The advisory is also in place for inland cities in Orange County and the valleys in San Bernardino, Riverside and San Diego counties.
“Temperatures today are going to be pretty similar to what we saw yesterday,” Kristen Stewart, a meteorologist with the National Weather Service in Oxnard said Tuesday. “Today we should have some stronger onshore wind, which should help but still won’t be enough to really push temperatures down.”
Conditions on Monday were unbearably hot, in part, because there was no ocean breeze flowing in from the coast, she said.
Temperatures in Orange County are expected to range from the mid-70s along the coast to the high 80s in more inland cities. Palm Springs is expected to hit a smoldering 113 degrees, while San Bernardino is poised to reach 105 degrees on Tuesday.
Experts say this week’s heat wave is the first in what is expected to be a blazing summer across California this year. Forecasters are predicting warmer than normal conditions for July through September, said Alex Tardy, a warning coordination meteorologist with the National Weather Service in San Diego.
“What this means is likely some significant heat waves across the region,” he said. “It doesn’t mean it’ll be as hot as record-breaking 2018, but it does mean that on average across California and the Southwest we should expect warmer than the 30-year average of temperatures.”
Monday’s hot weather broke high-temperature records for the day in some areas.
Ramona reached 103 degrees on Monday, breaking a record of 98 degrees set in 1979. El Cajon hit 104 degrees, shattering a record of 94 degrees set in 1993.
In the meantime, Thermal hit a staggering 113 degrees, nudging past a record of 111 degrees set in 2008, according to the National Weather Service.
Hawthorne set a new record of 84 degrees for the day since temperatures in the area began being tracked in 1998. Fullerton and Anaheim set a new high of 100 degrees for the day since records began being tallied in 1998 and 1989, respectively, according to preliminary data from the National Oceanic and Atmospheric Administration.
Northern California has also faced some brutally hot temperatures over the last several days.
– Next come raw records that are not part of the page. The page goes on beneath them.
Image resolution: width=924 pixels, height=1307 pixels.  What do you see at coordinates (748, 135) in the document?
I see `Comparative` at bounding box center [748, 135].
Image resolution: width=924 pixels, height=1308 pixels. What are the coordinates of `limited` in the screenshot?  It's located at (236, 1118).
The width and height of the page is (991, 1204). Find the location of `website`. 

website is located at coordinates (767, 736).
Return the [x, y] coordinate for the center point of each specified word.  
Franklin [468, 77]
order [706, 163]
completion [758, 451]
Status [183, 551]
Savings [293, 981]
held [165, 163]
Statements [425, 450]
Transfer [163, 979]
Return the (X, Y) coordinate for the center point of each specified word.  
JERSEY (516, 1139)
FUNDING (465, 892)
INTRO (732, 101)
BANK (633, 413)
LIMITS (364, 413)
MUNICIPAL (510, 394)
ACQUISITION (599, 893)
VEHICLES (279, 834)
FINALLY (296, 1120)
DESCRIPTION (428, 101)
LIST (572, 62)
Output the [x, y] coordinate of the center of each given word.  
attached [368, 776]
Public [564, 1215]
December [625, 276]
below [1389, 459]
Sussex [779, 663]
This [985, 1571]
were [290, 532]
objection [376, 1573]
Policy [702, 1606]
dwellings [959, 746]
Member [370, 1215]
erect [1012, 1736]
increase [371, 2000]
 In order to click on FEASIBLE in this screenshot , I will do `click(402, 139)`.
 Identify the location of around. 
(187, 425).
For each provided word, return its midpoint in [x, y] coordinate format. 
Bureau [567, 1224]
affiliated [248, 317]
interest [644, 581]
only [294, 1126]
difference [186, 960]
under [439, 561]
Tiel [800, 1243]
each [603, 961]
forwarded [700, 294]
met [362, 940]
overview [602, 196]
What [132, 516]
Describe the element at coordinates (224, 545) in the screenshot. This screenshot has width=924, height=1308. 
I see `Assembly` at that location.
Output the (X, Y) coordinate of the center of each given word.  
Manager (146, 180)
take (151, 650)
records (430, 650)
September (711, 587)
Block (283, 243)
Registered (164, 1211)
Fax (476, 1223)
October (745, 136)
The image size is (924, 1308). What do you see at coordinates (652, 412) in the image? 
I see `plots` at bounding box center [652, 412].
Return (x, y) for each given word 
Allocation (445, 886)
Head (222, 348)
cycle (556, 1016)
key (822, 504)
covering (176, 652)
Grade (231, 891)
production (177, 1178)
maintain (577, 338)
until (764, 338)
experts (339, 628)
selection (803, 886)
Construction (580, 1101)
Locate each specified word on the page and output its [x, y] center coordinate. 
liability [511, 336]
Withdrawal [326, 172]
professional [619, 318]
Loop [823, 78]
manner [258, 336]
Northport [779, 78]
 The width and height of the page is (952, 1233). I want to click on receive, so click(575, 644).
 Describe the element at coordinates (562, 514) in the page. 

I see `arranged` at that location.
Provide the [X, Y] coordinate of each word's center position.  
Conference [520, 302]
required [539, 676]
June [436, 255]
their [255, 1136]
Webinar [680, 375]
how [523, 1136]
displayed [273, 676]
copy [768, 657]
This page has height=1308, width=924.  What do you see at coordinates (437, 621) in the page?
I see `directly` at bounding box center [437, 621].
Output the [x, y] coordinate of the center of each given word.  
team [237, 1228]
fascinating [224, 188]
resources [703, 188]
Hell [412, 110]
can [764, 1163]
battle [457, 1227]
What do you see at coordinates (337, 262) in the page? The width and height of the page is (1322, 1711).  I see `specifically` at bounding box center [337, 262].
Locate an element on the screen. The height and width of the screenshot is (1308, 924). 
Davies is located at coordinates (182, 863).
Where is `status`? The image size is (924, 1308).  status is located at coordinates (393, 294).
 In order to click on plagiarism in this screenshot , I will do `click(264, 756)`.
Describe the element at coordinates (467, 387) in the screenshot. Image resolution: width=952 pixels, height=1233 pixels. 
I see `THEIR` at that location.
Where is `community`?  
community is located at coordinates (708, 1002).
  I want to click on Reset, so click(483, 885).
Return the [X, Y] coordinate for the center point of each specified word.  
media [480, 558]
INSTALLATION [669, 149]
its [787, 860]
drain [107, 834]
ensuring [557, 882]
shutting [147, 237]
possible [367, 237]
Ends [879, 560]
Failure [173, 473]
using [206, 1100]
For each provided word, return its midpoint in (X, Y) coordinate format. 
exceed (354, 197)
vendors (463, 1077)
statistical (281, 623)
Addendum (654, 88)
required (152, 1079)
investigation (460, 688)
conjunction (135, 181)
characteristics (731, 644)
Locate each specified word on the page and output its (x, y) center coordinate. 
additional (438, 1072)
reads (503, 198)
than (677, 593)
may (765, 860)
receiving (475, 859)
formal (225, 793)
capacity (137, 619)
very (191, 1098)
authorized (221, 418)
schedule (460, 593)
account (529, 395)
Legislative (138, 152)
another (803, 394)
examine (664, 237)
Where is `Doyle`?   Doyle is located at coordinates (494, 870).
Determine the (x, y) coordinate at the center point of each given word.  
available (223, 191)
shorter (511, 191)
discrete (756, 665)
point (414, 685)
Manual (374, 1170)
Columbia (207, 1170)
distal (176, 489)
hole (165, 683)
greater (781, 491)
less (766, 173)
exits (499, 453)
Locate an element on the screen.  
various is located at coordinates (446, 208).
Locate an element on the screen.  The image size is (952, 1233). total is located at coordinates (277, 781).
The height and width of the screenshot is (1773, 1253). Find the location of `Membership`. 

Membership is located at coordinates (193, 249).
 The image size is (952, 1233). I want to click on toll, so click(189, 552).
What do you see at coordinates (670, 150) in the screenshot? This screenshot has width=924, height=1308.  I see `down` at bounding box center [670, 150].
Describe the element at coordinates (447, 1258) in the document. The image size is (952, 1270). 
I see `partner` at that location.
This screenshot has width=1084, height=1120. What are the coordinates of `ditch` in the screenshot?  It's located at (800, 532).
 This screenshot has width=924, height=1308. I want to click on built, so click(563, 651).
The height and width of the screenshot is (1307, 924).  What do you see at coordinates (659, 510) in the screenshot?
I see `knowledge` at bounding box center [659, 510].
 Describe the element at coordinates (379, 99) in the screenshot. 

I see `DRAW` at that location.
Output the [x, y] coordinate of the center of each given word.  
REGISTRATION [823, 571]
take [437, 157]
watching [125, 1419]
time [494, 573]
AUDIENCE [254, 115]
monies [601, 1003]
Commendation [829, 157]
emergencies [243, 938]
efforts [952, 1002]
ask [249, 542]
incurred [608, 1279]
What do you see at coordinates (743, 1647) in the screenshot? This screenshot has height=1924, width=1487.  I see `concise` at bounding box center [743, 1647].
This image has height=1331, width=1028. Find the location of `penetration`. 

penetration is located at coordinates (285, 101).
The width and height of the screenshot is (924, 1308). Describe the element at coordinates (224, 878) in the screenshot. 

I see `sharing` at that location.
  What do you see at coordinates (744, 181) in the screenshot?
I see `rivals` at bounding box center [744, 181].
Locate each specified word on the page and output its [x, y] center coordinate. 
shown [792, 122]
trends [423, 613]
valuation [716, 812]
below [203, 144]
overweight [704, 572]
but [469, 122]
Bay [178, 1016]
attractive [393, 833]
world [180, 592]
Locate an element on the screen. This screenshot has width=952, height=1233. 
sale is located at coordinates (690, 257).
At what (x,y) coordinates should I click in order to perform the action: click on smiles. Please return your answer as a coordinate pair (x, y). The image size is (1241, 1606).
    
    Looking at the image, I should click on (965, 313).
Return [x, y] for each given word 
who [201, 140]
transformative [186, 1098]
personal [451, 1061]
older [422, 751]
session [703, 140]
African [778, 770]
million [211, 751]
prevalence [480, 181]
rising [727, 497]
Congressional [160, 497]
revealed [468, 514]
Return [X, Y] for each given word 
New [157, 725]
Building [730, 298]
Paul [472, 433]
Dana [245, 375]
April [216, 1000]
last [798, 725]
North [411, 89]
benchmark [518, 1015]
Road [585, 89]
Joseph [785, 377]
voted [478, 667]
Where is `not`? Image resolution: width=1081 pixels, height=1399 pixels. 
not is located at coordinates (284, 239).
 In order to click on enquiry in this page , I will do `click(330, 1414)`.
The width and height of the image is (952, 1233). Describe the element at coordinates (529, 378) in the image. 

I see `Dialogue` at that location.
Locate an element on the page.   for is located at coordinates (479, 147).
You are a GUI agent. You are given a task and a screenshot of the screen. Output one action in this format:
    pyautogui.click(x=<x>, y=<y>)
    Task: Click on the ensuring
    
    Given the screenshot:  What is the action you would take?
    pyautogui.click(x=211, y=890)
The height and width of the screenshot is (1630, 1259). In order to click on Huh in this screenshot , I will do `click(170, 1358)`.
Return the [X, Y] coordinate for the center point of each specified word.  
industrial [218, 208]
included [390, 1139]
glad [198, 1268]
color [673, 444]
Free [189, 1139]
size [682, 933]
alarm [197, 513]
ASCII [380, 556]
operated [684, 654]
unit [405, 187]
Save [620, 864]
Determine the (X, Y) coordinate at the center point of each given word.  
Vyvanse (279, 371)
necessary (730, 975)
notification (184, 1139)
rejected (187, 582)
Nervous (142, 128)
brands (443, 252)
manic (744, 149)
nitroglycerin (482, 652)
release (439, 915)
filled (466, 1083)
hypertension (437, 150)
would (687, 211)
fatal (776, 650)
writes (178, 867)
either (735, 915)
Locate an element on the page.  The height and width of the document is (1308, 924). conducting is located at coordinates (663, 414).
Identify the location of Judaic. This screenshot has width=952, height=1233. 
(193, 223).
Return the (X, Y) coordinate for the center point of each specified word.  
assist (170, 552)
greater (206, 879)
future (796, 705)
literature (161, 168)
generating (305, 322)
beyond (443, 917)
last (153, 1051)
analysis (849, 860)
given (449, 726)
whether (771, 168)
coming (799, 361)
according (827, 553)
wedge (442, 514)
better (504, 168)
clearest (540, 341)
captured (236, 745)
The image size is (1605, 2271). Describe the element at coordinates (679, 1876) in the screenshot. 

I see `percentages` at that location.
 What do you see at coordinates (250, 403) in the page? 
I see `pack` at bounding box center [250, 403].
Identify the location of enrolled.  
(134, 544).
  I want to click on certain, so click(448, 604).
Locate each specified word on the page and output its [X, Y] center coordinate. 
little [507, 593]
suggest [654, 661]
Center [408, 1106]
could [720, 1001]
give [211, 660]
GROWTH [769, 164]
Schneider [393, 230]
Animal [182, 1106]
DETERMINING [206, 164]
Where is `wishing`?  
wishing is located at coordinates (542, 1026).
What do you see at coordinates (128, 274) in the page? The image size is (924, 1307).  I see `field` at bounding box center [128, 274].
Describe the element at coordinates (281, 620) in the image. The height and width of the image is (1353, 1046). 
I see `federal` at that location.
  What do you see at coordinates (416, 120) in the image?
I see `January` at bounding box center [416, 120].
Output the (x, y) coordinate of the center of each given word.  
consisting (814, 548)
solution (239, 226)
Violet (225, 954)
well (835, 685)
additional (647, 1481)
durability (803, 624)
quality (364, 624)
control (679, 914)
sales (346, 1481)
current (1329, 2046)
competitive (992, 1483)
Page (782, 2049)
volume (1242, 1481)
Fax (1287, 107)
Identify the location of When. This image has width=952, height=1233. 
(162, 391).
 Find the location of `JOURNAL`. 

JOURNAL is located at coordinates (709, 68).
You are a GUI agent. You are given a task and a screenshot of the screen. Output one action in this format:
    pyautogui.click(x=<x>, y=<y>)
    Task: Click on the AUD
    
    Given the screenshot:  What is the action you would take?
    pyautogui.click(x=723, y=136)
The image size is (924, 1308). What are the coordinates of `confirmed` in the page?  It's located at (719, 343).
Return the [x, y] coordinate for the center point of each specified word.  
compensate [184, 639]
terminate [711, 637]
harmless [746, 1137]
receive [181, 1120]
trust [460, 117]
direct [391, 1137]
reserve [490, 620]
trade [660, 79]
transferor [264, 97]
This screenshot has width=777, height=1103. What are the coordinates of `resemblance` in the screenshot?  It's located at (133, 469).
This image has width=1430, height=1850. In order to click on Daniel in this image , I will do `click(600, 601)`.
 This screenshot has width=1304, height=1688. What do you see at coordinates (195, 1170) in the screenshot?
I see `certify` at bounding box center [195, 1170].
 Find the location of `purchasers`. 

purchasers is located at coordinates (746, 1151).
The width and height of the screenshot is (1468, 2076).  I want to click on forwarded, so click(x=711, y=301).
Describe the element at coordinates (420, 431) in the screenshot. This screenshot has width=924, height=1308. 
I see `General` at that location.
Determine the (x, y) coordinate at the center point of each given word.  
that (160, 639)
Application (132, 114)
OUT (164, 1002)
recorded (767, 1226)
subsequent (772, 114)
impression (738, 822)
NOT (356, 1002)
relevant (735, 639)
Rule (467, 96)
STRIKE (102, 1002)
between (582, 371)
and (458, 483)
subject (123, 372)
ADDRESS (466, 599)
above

Forecasters said high-temperature records could be broken on Tuesday in Santa Rosa, South Lake Tahoe and Modesto.
The silver lining? The super, mega-hot temperatures baking Southern California should ease after Tuesday. Forecasters say some relief will arrive on Wednesday when the mercury is expected to dip slightly.
Temperatures should drop even further down, into the mid-70s, by Thursday across much of the region. Most of the Southland will be back to June gloom conditions by the weekend, Stewart said.
Excessive heat in Bay Area is breaking records
The sweltering heat in the Bay Area on Monday shattered multiple decades-old records, caused a meltdown of the BART system and left thousands of people without electricity.
It got so hot, BART trains experienced major delays systemwide during the evening commute when the heat caused trackway equipment problems.
San Francisco reached a new record high for June 10, with a temperature of 97, shattering the previous record of 88 set in 1985. The normal high temperature in the city on Monday’s date is 66 degrees, officials said..
Across the bay in Oakland, forecasters recorded a high of 98 degrees, breaking the previous record of 92 set in 1994.
Santa Rosa and Gilroy broke records, too. Santa Rosa reached 101 degrees, shattering its record from 1921, when temperatures on June 10 hit 100. Gilroy reached 104 degrees, topping a 2014 record of 102. Kentfield, with 101, tied a 1985 record for the day, and Redwood City also tied a record of 101 degrees set in 1994.